Preventive medicine specialists make $275,068 each year on average, according to Doximity’s report.
Use of preventive medicine is less common than treating diseases after they arise, according to an essay published by the Centers for Disease Control and Prevention in their Preventing Chronic Disease collection. The authors cited an implementation gap between treating disease and using preventive medicine.
“A major reason the implementation gap exists is that financial incentives do not align with a focus on preventing chronic diseases,” they wrote.
"Currently, most providers, including hospitals and physicians, are paid to treat rather than to prevent disease."
— Authors, writing for the CDC's Preventing Chronic Disease collection
“Payers have the potential to increase utilization of preventive services with value-based payment models and contractual requirements that include reporting on preventive health quality measures,” the authors wrote.
Doctors who specialize in geriatrics make $275,704 per year on average, according to Doximity’s report.
With the lower pay, there’s poised to be a shortage of geriatrics doctors, according to a study published in the Journal of Aging and Health.
Despite the increasing average age of the US population, the geriatrics workforce decreased from 10,270 in 2000 to 8,502 in 2010, the researchers found.
In 2018, the number was down to 7,300 board-certified geriatricians in the US, which meant there were 1.07 geriatrics doctors for every 10,000 elderly patients.
“The need for more expertly trained and passionate geriatric physicians is clear,” the researchers wrote. “Enhanced undergraduate, medical school, and residency exposure to geriatrics will increase interest in geriatric medicine. Strategies to promote the growth of geriatrics must include better reimbursement for clinicians with geriatrics training and certification.”
What this means for you
The decision as to what medical field to specialize in is personal.

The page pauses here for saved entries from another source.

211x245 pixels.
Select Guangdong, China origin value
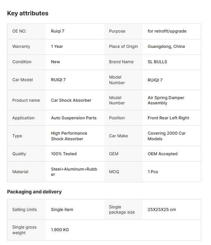166,46
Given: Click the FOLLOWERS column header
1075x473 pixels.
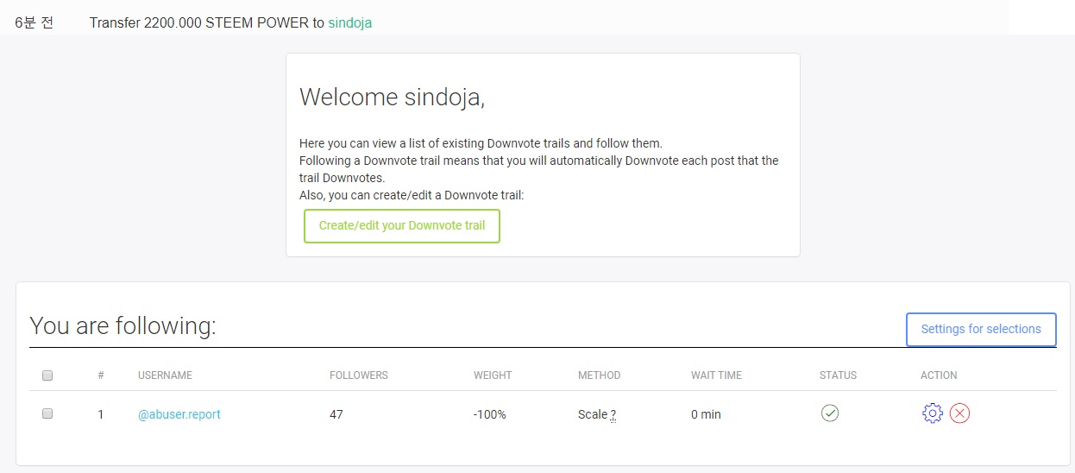Looking at the screenshot, I should (359, 375).
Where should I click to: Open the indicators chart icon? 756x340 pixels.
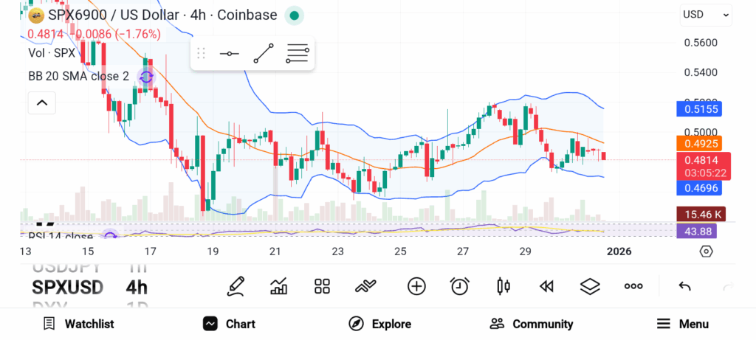point(279,286)
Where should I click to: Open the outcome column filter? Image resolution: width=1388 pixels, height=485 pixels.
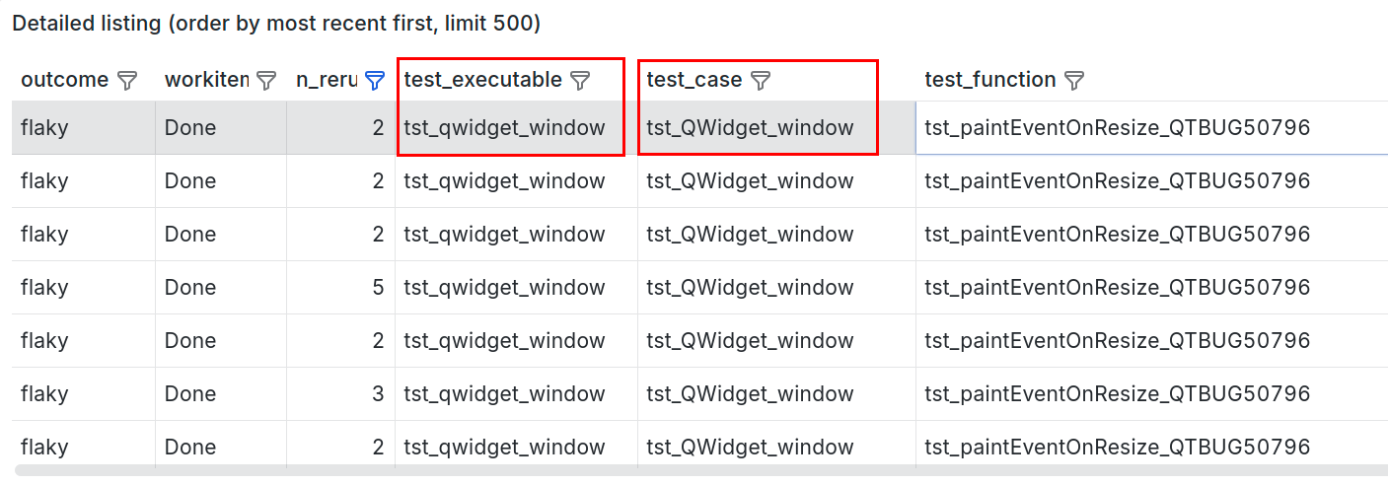(127, 81)
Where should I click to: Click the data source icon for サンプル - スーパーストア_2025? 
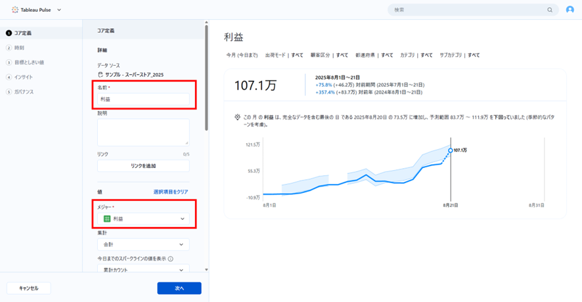(x=101, y=75)
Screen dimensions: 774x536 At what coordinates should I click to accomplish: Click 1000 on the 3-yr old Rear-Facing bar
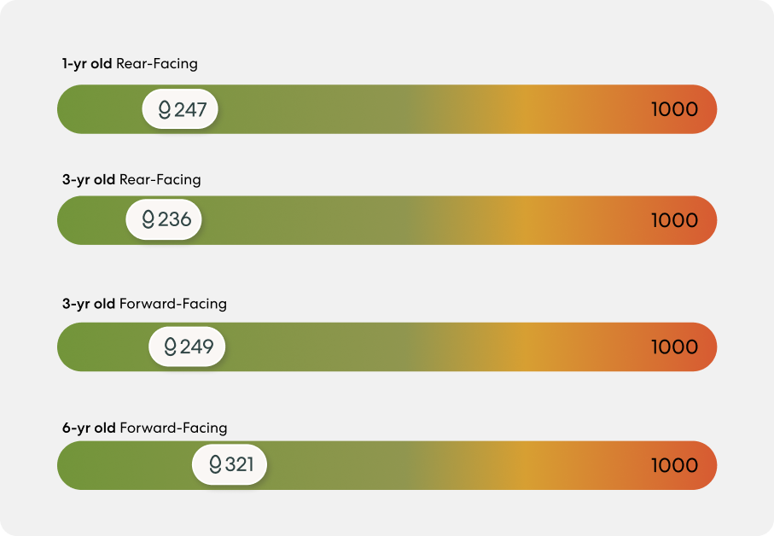point(674,220)
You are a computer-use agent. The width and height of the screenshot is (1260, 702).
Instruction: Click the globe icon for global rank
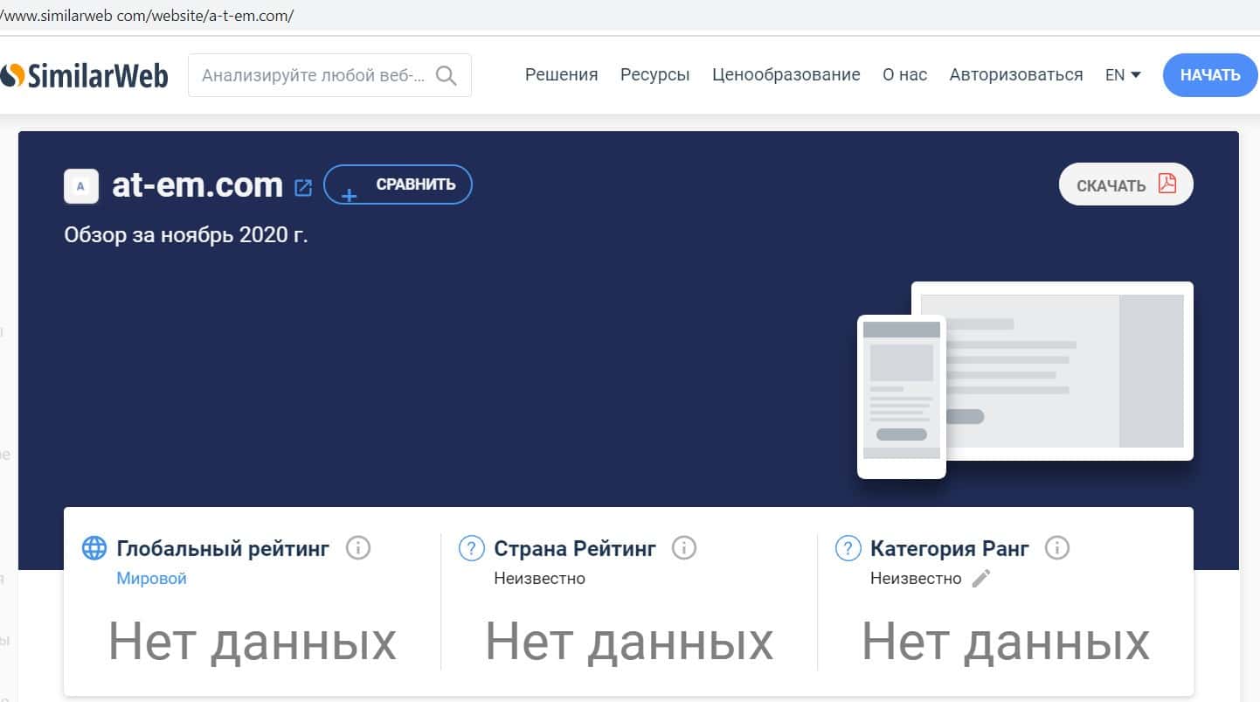coord(94,548)
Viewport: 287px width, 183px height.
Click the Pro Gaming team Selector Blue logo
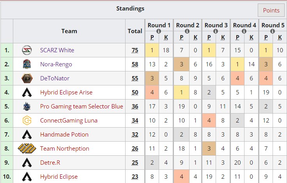(27, 107)
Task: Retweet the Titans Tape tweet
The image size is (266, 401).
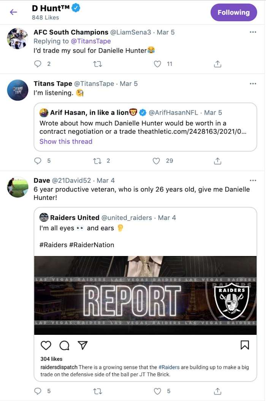Action: [97, 161]
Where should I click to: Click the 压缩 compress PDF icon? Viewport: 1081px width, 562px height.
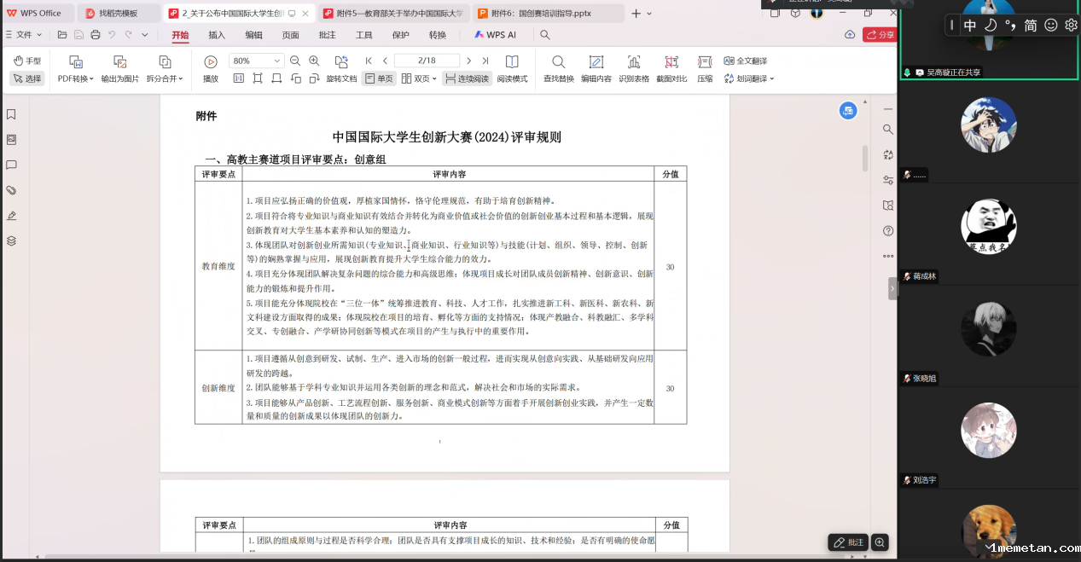[x=705, y=62]
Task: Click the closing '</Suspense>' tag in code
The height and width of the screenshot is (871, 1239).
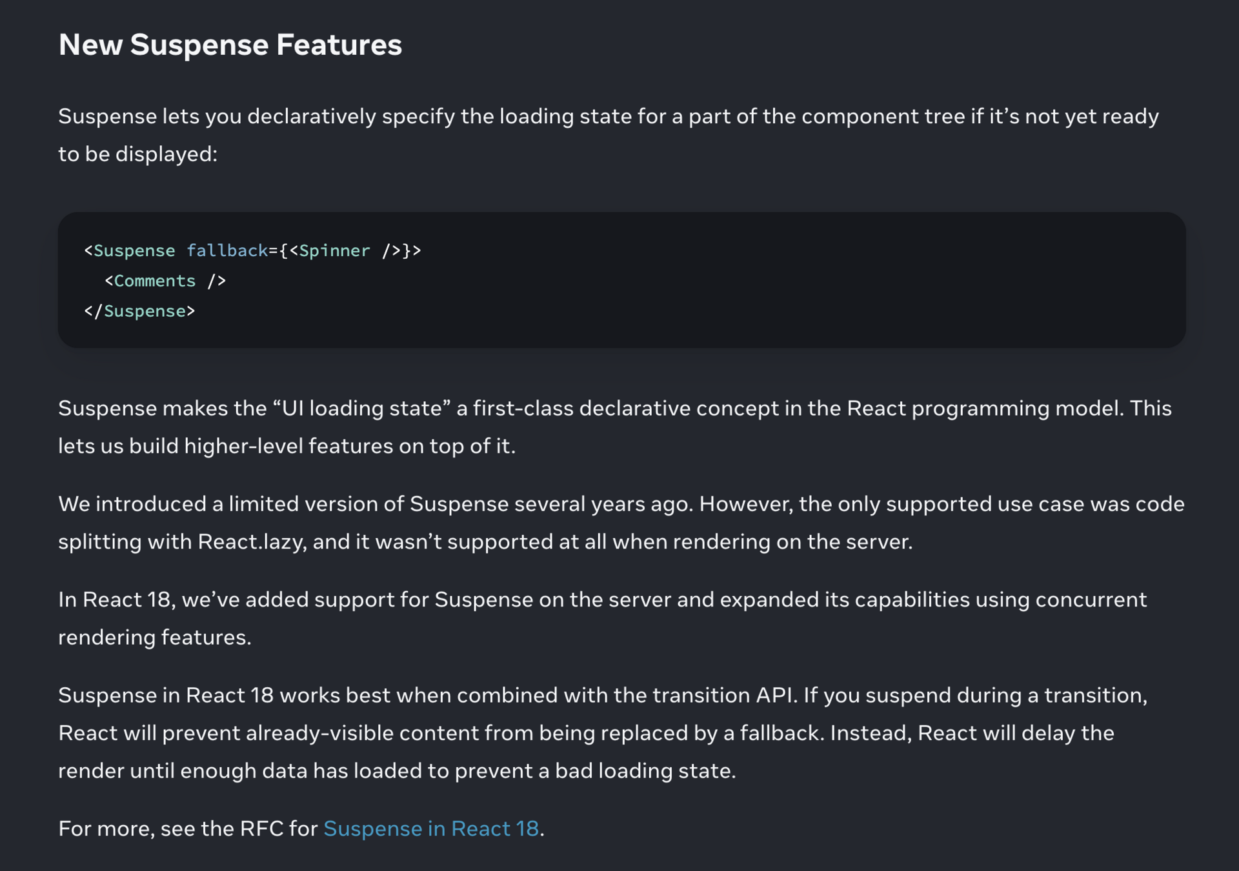Action: click(x=139, y=311)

Some people who work as pediatric doctors, the lowest-paid medical specialty, feel their career brings them meaning and purpose. For others, the specialization has brought them stress. With certain specialties, such as geriatrics and family medicine, low pay has meant staff shortages. The answer from researchers across institutions seems to be uniform: More pay for these specialities would mean fewer shortages.